Wednesday, 15 April 2009

Awaiting GAFCON Plans

The downturn in international air traffic and hotel occupancy doesn't affect African and South American GAFCON Anglican archbishops. There are eight archbishops, of which seven are primates (the other one from Sydney does the typing and licks the envelopes), meeting in London. What deep pockets they have.

They are joined by a clutch of their own made and imported bishops that would construct the Anglican Church of North America (ACNA).

They'll report on the 16th regarding a number of topics, discussed in hotel rooms:

  • The Fellowship of Confessing Anglicans (FCA)
  • ACNA
  • Anglican Covenant
  • Divisions within the Anglican Communion

Presumably everyone in ACNA will be within the Fellowship of Confessing Anglicans, or should be, but the coming event will be its launch in the UK in July. The FCA is surely then another form of Anglican Communion, this time on an individuals additional belief basis, just like ACNA is an additional belief basis Church contrasted with The Episcopal Church (TEC) and the Anglican Church of Canada.
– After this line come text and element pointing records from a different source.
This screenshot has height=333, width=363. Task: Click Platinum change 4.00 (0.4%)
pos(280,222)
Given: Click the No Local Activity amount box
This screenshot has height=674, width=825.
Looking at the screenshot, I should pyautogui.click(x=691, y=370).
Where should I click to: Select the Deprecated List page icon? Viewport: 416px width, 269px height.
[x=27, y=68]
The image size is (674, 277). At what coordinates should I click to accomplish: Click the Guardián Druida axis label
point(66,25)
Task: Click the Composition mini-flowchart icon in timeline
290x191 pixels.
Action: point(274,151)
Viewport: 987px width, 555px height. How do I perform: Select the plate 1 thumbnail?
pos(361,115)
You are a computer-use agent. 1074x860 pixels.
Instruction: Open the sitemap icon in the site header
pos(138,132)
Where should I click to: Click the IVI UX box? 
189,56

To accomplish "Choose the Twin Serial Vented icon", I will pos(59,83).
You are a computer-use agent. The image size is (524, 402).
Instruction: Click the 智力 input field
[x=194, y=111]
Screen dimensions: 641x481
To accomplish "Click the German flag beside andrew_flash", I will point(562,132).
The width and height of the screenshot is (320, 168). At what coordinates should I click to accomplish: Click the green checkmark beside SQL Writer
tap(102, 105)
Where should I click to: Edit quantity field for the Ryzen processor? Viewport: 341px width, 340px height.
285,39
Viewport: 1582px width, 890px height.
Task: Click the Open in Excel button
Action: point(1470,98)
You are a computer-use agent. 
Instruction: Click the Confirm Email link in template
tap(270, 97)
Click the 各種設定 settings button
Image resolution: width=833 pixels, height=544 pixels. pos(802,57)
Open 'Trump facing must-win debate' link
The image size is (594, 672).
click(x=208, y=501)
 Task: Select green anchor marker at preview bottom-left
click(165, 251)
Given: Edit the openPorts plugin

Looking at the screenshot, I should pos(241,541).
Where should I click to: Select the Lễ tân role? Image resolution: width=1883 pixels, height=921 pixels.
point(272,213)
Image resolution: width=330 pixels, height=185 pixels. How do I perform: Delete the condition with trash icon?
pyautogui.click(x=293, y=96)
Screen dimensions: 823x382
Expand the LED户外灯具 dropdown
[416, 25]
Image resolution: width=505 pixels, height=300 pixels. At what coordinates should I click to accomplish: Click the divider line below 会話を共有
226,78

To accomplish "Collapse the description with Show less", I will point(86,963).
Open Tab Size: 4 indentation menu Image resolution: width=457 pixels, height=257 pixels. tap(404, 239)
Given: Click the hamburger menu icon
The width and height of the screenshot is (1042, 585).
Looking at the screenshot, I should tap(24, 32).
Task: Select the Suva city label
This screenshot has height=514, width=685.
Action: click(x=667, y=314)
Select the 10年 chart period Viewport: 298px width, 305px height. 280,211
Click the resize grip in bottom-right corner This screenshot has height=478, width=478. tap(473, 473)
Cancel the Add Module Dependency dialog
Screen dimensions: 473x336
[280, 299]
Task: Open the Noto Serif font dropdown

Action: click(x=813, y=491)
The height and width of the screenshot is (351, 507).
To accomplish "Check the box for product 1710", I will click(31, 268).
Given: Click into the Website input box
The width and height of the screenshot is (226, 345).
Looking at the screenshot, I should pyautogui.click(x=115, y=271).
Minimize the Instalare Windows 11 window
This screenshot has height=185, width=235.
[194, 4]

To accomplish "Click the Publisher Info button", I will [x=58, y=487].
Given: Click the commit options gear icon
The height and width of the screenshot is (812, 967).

Also the FCA elsewhere is the potential for, say, an ACNE (Anglican Church of Northern Europe) or something similar, however latent it may be for some time.

The Living Church (George Conger) refers to the "Archbishop of Canterbury's proposed Anglican Covenant", which is the use of a rhetoric of isolating and distancing. And I thought it was Ephraim Radner's and Drexel Gomez's! GAFCON won't like its small movement towards TEC (and reasonable Anglicanism): on autonomy, scholarship, and on change, not will they like its lack of any teeth regarding disciplining. Still, there may be potential for being crafty by doing some early signing on for their own Churches and ACNA (in that Radner said once two sign it starts being operative: rather questionable surely if it is supposed to be a Communion-wide document). They could thus 'capture' the Covenant but such runs with the danger of it losing legitimacy and, let's face it, these GAFCON types won't like its content. It is a mile away from their Jerusalem Declaration and what they wanted from a Covenant. It is too early yet for signing up anyway.

They'll say they are being loyal to the Communion, but every move is an act of imposition that amounts to not really a takeover but an extraction. The FCA itself intends a two-tier Communion (something the Archbishop of Canterbury envisaged) but on their terms. I wouldn't be suprised if the FCA doesn't come with its own Covenant of membership, that would seek to override the one on offer at present (perhaps seen as unsatisfactory by just about everyone for divergent reasons).

There may be an attempt to pump up the Primate's Meeting, but they'll still have their Primate's Council, with Robert Duncan coming on board, for a more authoritarian Anglican steering wheel.

The effect of GAFCON is to crack the Communion anyway; they claim large numbers but these are concentrated, and autonomy of other Anglican Churches will frustrate GAFCON unless it persists with producing parallel memberships (FCA) and structures (ACNA, say ACNE) with their own attempted international oversight.

In for a penny and in for a pound; that once they start the logic pursues its course, but they'll find that they are not quite as strong, and indeed not as widespread, as they think they are.